Wiem, wątróbki są tfu. Chociaż skoro czytasz tego posta, to jednak może jesteś ich zwolennikiem? Ja jem wątróbki w samotności, po cichu. Bo śmierdzą, bo są tfu i są tfu. Parę dni temu zrobiłam je podczas nieobecności My w domu, z gruszkami. Były pyszne.
Składniki:
300 g wątróbek drobiowych
1 duża cebula
1 gruszka
2 łyżki mąki
sól
pieprz
olej rzepakowy
(przepis na 2 małe porcje)
Wątróbki oczyszczamy, kroimy w mniejsze kawałki, obtaczamy w mące. Smażymy na średnim ogniu, około 3-4 minuty z każdej strony (zależy od wielkości wątróbek), ściągamy z patelni.

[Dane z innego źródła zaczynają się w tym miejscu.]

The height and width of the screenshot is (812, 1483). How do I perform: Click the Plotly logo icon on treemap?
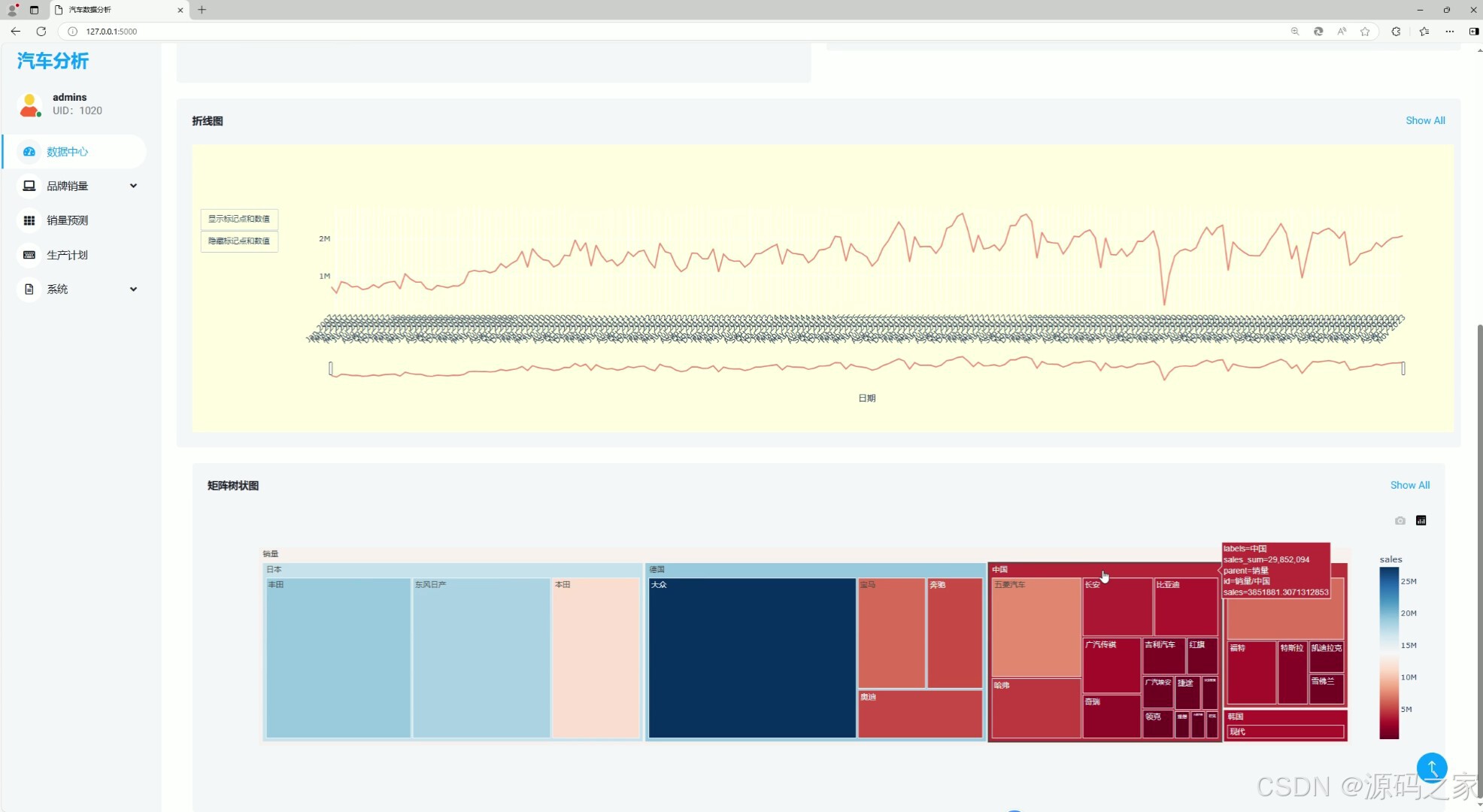click(x=1421, y=520)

Na tą samą patelnię wrzucamy pokrojoną w małą kostkę cebulę, smażymy ją do lekkiego zrumienienia, pod koniec dodajemy cząstki gruszki (bez gniazd nasiennych, nieobrane), smażymy 2 minuty. Dodajemy do tego wątróbki, wszystko podgrzewamy, doprawiamy obficie solą i świeżo zmielonym pieprzem.